Penyeragaman Harga Beras Didukung, HKTI Jateng Ingatkan Kesejahteraan Petani
Melalui kebijakan ini, tidak akan ada lagi perbedaan Harga Eceran Tertinggi (HET) antar daerah dari kota hingga pelosok, patokannya akan sama.
Pemerintah berencana menyeragamkan harga beras di seluruh wilayah Indonesia untuk menciptakan keadilan ekonomi.
Melalui kebijakan ini, tidak akan ada lagi perbedaan Harga Eceran Tertinggi (HET) antar daerah dari kota hingga pelosok, patokannya akan sama.
Menanggapi hal tersebut, Ketua Umum Himpunan Kerukunan Tani Indonesia (HKTI) Jawa Tengah, Bambang Raya Saputra menyatakan dukungannya terhadap rencana penerapan satu harga beras di seluruh Indonesia. Adapun langkah itu dinilai sudah tepat dalam menjaga stabilitas harga beras.
"Saya mendukung rencana itu. Tapi sebagai perwakilan HKTI, saya berharap harga beras tetap tinggi agar petani mendapatkan keuntungan. Pemerintah harus mengontrol harga supaya masyarakat tidak kesulitan membeli beras,” kata Bambang Raya, Minggu (26/4).
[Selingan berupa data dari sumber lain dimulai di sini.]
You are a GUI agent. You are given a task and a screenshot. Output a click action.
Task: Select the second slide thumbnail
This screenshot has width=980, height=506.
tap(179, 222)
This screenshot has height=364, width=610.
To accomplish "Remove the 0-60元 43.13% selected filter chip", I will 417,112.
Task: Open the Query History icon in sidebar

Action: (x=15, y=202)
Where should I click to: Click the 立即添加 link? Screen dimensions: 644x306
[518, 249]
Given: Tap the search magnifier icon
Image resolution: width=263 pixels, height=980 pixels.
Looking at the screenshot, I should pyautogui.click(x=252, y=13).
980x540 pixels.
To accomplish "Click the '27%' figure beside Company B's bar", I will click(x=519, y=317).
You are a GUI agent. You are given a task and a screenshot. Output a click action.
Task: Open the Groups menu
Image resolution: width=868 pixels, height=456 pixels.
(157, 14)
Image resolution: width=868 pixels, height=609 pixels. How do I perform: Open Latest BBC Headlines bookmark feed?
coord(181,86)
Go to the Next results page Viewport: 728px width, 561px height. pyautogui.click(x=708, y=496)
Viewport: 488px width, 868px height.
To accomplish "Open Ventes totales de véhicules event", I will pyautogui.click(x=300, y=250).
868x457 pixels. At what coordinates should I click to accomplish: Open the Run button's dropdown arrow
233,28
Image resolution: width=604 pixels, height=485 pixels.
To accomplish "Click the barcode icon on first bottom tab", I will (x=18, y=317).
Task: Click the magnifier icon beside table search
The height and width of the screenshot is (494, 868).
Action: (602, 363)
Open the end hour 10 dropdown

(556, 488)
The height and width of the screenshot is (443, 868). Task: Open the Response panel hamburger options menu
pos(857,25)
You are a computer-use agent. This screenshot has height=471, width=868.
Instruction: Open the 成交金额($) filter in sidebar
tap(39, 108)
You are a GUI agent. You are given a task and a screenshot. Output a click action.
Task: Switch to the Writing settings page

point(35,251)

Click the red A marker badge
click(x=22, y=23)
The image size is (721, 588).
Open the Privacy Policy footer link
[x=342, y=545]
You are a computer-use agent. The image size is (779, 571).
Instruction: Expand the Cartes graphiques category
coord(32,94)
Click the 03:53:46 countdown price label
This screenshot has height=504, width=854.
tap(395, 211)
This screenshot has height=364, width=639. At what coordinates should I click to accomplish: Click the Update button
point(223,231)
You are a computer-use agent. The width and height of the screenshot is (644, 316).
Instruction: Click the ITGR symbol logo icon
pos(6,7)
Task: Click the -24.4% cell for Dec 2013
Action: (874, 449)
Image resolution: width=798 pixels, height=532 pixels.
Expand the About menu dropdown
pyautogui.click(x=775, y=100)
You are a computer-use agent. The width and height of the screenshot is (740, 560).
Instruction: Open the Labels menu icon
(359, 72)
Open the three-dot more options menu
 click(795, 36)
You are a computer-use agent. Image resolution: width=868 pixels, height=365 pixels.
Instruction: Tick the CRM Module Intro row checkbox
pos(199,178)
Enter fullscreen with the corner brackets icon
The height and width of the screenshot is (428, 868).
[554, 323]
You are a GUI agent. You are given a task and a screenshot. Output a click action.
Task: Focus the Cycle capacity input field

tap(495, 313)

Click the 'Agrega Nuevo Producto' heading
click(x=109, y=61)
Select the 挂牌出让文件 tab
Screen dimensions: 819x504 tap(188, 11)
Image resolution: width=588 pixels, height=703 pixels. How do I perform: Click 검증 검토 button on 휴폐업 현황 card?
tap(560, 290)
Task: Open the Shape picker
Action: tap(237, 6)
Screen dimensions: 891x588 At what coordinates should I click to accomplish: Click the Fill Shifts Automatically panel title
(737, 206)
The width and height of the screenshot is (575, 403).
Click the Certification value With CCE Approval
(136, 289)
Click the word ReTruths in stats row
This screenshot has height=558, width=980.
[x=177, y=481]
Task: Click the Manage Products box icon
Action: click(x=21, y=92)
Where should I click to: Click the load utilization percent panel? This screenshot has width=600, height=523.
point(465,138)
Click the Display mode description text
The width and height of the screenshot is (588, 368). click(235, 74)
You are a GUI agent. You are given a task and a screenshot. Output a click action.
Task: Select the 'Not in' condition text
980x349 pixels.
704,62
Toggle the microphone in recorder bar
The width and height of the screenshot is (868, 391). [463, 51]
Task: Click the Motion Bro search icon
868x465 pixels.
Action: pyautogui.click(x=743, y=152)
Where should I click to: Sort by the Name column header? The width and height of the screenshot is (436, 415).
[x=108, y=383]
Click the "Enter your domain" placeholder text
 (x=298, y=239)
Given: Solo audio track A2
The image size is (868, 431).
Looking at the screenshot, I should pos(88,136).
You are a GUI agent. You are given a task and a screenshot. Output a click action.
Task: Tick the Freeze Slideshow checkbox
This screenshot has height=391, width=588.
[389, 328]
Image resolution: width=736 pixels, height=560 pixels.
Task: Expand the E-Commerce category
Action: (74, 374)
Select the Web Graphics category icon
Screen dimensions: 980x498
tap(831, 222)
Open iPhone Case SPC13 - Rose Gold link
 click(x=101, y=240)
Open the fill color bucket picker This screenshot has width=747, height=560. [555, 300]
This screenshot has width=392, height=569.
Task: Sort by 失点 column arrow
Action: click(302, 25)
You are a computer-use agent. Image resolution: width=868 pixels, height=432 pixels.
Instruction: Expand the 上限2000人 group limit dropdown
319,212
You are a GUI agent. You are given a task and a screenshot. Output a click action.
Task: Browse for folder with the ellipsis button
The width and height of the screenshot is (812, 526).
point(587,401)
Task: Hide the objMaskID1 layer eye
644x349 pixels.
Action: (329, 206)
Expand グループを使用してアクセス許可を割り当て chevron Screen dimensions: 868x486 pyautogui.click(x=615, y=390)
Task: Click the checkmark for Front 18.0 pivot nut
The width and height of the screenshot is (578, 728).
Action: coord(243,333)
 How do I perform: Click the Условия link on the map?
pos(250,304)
Dia menyebut kondisi petani Indonesia khususnya Jawa Tengah terkait kesejahteraannya harus diperhatikan. Sebab, selama ini petani dihadapkan pada tingginya harga pupuk, yang berpotensi memperburuk kondisi jika tidak ada perhatian serius dari pemerintah.
"Petani harus bisa hidup layak, jangan ditekan dengan harga yang terlalu murah. Masalah utama ada pada mahalnya pupuk. Jika kondisi ini terus berlanjut, petani bisa semakin menderita dan tidak ada generasi penerus,” ungkapnya.
Maka, sebagai gapoktan, HKTI berperan sebagai jembatan antara petani dan pemerintah dalam menyampaikan berbagai aspirasi.
“Kami memiliki gapoktan dan kelompok tani yang bisa menjadi saluran aspirasi. Pemerintah harus memahami bahwa petani perlu disejahterakan. Tidak harus mewah, yang penting layak. Dengan begitu, generasi muda akan melihat bahwa menjadi petani juga bisa hidup,” jelasnya.
Petani Sejahtera, Timbulkan Minat Generasi Muda
Jika kesejahteraan petani tidak diperhatikan, maka minat generasi muda untuk melanjutkan profesi tersebut akan terus menurun.
“Kalau petani tidak sejahtera, anak-anak mereka tidak akan mau meneruskan. Ke depan, bisa saja kita kekurangan petani,” tegasnya.
Menurut Bambang, solusi yang bisa dilakukan adalah dengan membantu petani melalui subsidi pupuk dan dukungan produksi, sehingga biaya bisa ditekan dan harga jual dapat ditingkatkan.
“Petani perlu dibantu, baik dari sisi pupuk maupun biaya produksi, agar harga produksi lebih rendah dan harga jual bisa lebih baik. Kalau harga terlalu rendah, kasihan petani. Kalau petani tidak hidup layak, tidak akan ada yang mau melanjutkan,” pungkasnya.